WE ARE DIRTY LITTLE PEOPLE

I think we’re dirty. We must be. We need a lot of soap.

I realized this when I ran out of hand soap the other day and had to think twice about whether it would be ok if I used a little of my dish soap, just until I made it to the store. I must be a dirty girl, but you must be very dirty too.

We have soap for our dirty little clothes and special soap for our delicates and unmentionables.
We have soap for our dirty little houses, a separate one for handwashing our dishes (but not our hands), but not to be confused with the soap for the dishwasher, another for our countertops, another for our floors and our windows, and also our cars.

We have soap for our dirty little human bodies, but each part seems to need its very own individual soap. And we never use human soap on our pets. They have their own. And big human soaps are very different from little baby soaps. Men need the deodorant kind and women need the gentle kind to be sparkling clean and fresh in their own biological ways. Babies have their own extra-special soap.

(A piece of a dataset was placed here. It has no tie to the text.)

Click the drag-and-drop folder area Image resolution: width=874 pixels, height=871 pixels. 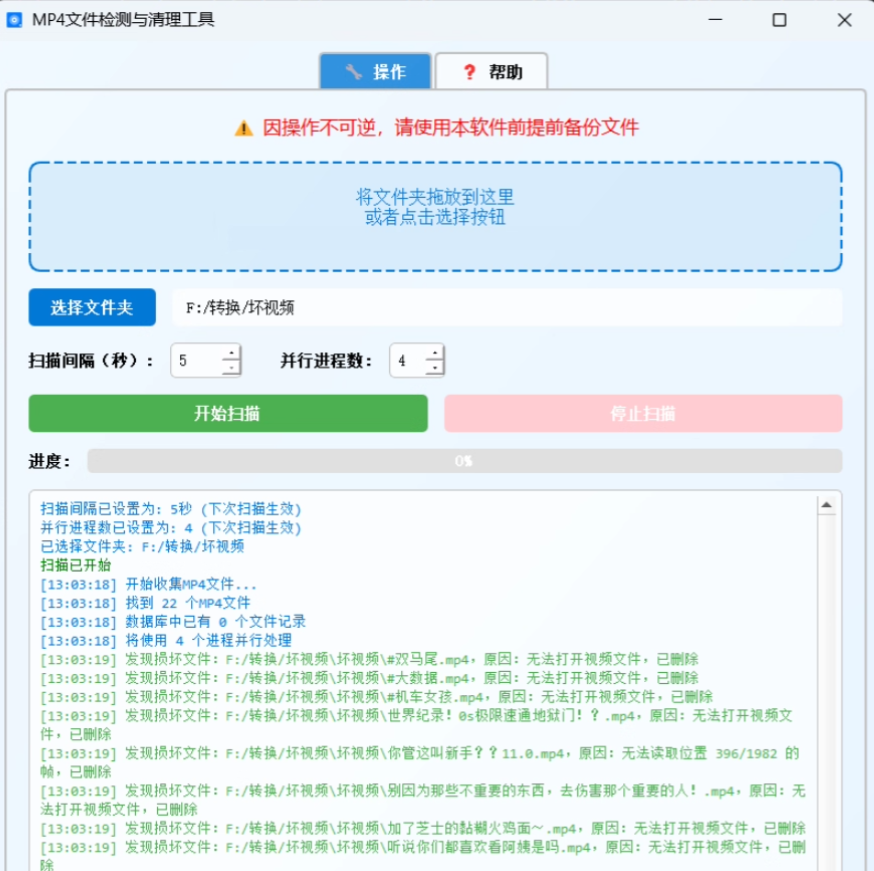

There are innumerable shampoo soaps for our dingy, dry or oily hair, bath and body washes, some that takes us away from it all and I’m guessing somewhere that isn’t so dirty.

And there are foot cleansers, hand soaps, and private parts soap, but God forbid we use our dish soap for our hands or our faces. That it just wouldn’t be right and it’s against the rules.

Let’s not forget our grimy little faces, but we have to make sure that we use an anti-aging or acne, dry, oily, or combination skin soap for our unique physiognomy. No mistakes allowed. And absolutely no face soap to take off our eye makeup, girls. There is another cleanser for that. These are the rules. No exceptions.

And if we are really, really dull and need a good scrub, there are exfoliating soaps. If we take off too much skin, there are moisturizing soaps to make it all better.

If we need disinfecting, there are antibacterial soaps and soaps that don’t even need water so we can get clean on the run. And there are lots of mouthwashes for our dirty little mouths. Some that put enamel back on our teeth, some that make our teeth whiter and kill every germ imaginable to man, and even some that guarantee that we’ll be making out with that cute neighbor that we’ve imagined naked in his shower, soaping up his armpits. There are soaps for every orifice.

So after we’ve been sudsed and sanitized, scoured and swabbed, drenched and douched, scrubbed and abraded, maybe it’s time to ask ourselves, can soaps really be that different or do we need some liquid absolution for our stained and soiled little lives? Praise heaven, I’ve been purified by Palmolive!

Our brains don’t seem to need washing though. Obviously that’s already been done. Disagree? Lather, rinse, repeat. If you are already clean, why do it again? To use (and sell) more soap, silly. God forbid we ask for a one-stop soap, which reminds me of a photo I have of myself on a camping trip years ago. There was only an outhouse at the camp site. We bathed off the end of a boat and used one biodegradable soap for everything. I love that photo and I don’t think I have ever looked better. I was happy and natural, but was I clean enough?

The soap Nazi is watching us and he knows our dirty little secrets. Only he knows how dirty we really are.